Questo avvenimento darà inizio all’ascesa professionale di Liza, che si sente per la prima volta nella sua vita inebriata dal successo lavorativo, che le può permettere finalmente di giovare di un conto bancario prospero.
Quando il personaggio interpretato da Emily Blunt diventa un elemento di spicco nell’azienda farmaceutica, la sceneggiatura inizia a mostrare tutto il marcio che vi è dietro il modus operandi di questa start-up e, soprattutto, gli effetti nefasti che l’assunzione reiterata del farmaco provoca.

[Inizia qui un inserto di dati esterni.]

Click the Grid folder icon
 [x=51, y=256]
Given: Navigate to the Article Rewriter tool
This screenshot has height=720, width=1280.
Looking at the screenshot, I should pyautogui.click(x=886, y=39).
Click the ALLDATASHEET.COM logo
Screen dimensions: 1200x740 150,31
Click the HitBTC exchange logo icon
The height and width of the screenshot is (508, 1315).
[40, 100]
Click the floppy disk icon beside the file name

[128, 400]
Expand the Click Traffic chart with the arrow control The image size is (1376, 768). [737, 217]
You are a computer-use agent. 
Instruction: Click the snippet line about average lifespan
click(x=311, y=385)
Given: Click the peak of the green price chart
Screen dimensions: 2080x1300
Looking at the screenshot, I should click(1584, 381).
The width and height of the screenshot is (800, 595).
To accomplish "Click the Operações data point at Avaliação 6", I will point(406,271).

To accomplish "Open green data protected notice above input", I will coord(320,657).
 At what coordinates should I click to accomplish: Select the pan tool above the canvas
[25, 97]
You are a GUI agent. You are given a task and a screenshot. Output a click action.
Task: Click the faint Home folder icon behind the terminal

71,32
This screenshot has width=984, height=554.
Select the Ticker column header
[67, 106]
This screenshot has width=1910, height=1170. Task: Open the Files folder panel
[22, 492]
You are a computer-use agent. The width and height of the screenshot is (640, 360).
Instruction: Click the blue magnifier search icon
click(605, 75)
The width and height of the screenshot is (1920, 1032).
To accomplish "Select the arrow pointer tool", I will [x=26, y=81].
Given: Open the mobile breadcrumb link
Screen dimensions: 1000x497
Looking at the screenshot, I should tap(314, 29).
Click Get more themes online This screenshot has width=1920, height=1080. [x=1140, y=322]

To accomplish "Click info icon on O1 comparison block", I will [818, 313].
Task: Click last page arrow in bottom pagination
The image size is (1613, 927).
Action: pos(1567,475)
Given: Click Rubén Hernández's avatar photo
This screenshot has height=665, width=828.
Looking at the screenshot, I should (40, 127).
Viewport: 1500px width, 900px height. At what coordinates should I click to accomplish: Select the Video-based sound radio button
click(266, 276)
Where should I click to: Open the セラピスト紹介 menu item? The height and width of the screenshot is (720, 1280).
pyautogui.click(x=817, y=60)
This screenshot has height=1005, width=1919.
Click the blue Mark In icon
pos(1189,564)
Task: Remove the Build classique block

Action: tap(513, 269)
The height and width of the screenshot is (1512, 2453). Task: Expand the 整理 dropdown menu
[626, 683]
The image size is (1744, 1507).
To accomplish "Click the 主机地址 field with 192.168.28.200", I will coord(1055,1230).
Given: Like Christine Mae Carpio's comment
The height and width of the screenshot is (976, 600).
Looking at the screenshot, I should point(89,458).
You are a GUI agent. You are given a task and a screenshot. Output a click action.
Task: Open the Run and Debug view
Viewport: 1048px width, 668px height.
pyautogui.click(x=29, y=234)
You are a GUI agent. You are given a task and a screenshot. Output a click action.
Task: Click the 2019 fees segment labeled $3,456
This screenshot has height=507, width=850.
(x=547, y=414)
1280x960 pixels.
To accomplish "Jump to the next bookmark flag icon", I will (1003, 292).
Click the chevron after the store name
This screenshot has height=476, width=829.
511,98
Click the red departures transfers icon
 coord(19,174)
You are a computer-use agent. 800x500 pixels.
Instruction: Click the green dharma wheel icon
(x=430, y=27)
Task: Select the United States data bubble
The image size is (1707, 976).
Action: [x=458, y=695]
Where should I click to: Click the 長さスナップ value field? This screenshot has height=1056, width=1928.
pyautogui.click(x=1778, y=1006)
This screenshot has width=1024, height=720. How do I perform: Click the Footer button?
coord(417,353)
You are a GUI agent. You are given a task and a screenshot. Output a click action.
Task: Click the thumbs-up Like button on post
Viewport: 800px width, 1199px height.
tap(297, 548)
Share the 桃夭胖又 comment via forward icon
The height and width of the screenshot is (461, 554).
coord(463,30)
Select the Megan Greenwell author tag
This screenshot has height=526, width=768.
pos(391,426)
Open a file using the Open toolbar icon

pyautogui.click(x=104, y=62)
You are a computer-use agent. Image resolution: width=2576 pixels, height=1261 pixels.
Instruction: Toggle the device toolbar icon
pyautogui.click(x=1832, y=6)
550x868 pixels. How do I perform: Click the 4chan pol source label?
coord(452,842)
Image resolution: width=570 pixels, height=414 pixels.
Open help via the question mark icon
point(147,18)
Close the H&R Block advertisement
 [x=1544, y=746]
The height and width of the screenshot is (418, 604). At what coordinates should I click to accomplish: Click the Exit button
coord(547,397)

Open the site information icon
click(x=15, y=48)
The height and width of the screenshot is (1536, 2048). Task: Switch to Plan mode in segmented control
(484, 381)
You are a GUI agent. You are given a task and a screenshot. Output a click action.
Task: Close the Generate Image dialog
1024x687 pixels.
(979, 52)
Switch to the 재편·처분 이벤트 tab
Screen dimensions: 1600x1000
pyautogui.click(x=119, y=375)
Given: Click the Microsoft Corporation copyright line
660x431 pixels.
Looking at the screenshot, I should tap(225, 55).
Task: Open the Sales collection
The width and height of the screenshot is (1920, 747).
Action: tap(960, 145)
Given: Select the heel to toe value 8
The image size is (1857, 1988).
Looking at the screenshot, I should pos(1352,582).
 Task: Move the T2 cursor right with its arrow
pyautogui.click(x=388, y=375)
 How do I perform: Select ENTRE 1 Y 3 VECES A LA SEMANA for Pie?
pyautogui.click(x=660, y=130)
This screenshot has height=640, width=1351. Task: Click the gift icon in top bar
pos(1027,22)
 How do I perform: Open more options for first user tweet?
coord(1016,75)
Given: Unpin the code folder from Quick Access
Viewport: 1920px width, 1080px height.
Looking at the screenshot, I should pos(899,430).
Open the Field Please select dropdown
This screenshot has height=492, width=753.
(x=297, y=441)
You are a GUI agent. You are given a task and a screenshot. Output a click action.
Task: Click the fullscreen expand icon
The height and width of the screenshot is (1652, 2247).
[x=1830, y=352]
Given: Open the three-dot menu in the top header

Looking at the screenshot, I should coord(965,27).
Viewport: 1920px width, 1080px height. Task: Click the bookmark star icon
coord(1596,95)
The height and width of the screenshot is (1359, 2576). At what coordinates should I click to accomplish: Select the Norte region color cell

Rivelazioni che avranno ripercussioni morali non indifferenti per Liza, che dovrà giocoforza rivalutare il suo ruolo in tutta questa faccenda.
Proprio mentre la donna tocca le vette del successo, il racconto cinematografico è intenzionato a mostrare alcune scene che denunciano come la smodata ricchezza vada di pari passo spesso con l’amoralità e la sfrenata dissolutezza.
Siparietti cinematografici che, sebbene espliciti e a tratti stomachevoli, non hanno però la stessa incredibile potenza scenica che trovammo, per esempio, nel ragguardevole The Wolf of Wall Street firmato da Martin Scorsese, dove l’eccesso andava a braccetto con una concezione narrativa puramente ironica.
Ironia che, a conti fatti, manca nel film di Yates, che non rinuncia a dare una sfumatura, volatile ma considerevole, drammatica alle vicende che coinvolgeranno il personaggio interpretato da Emily Blunt.
UN FILM COSTRUITO ATTORNO A DUE ATTORI, ANZI TRE
Oltre a raccontare con dovizia di particolari come il racket farmaceutico sia una questione estremamente seria e da non sottovalutare, l’intento di Pain Hustlers è quello di dare rilevanza in primis alla presenza scenica di Emily Blunt e Chris Evans, che riescono con successo a donare ai loro personaggi il giusto spessore morale e psicologico.
Liza appare come una donna risoluta ma da troppo tempo in balia di una vita che non riesce a mostrarle una effettiva strada per intraprendere una vera realizzazione, mentre Pete è un uomo immorale che è ben conscio delle sue azioni ma che in nome del successo è pronto a compiere gesti scellerati.
La figura di Liza è dunque quella di una donna stanca di cercare di sanare i suoi debiti finanziari e che inizialmente ignora tutti i luridi meccanismi imprenditoriali che sottostanno alla conquista del successo commerciale nell’ambito farmaceutico.
Oltre a loro due emerge anche Jack Neel (Andy García), il capo di questo impero farmacologico che appare dapprima solamente come un soggetto bislacco ma che, in verità, ha tutti i crismi per essere definito un uomo privo di benevolenza e innamorato perdutamente del potere.
Sebbene le apparizioni di Jack non siano poi così numerose all’interno del film, la caratterizzazione del suo personaggio appare comunque degna di nota e convincente, grazie soprattutto alle doti attoriali di Andy García.